▸ **Task instructions**: Write out the whole listing word for word.

▸ **Records shown**:
● ● ● ● ● ● ●
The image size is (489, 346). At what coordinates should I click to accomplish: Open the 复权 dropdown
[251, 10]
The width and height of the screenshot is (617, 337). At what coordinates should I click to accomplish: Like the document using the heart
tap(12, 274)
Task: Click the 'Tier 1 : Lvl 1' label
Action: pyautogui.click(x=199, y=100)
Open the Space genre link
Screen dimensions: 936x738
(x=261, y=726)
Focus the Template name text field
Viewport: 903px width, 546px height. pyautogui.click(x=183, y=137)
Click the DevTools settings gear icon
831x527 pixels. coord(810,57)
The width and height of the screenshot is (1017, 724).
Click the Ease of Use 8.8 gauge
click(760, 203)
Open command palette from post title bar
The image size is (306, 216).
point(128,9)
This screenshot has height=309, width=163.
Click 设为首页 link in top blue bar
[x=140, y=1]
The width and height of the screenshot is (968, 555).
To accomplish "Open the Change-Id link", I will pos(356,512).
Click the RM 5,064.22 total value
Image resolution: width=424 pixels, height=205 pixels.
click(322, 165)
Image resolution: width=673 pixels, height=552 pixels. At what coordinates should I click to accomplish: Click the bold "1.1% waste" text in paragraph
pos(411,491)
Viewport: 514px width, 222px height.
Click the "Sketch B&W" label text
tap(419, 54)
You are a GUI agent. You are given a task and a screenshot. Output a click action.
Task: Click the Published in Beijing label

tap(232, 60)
● ● ● ● ● ● ●
▸ **Completed exercise**:
The image size is (489, 346). At what coordinates should I click to accomplish: Open the 复权 dropdown
[251, 10]
The width and height of the screenshot is (617, 337). At what coordinates should I click to accomplish: Like the document using the heart
tap(12, 274)
Task: Click the 'Tier 1 : Lvl 1' label
Action: pyautogui.click(x=199, y=100)
Open the Space genre link
Screen dimensions: 936x738
(x=261, y=726)
Focus the Template name text field
Viewport: 903px width, 546px height. pyautogui.click(x=183, y=137)
Click the DevTools settings gear icon
831x527 pixels. coord(810,57)
The width and height of the screenshot is (1017, 724).
Click the Ease of Use 8.8 gauge
click(760, 203)
Open command palette from post title bar
The image size is (306, 216).
point(128,9)
This screenshot has height=309, width=163.
Click 设为首页 link in top blue bar
[x=140, y=1]
The width and height of the screenshot is (968, 555).
To accomplish "Open the Change-Id link", I will pos(356,512).
Click the RM 5,064.22 total value
Image resolution: width=424 pixels, height=205 pixels.
click(322, 165)
Image resolution: width=673 pixels, height=552 pixels. At what coordinates should I click to accomplish: Click the bold "1.1% waste" text in paragraph
pos(411,491)
Viewport: 514px width, 222px height.
Click the "Sketch B&W" label text
tap(419, 54)
You are a GUI agent. You are given a task and a screenshot. Output a click action.
Task: Click the Published in Beijing label

tap(232, 60)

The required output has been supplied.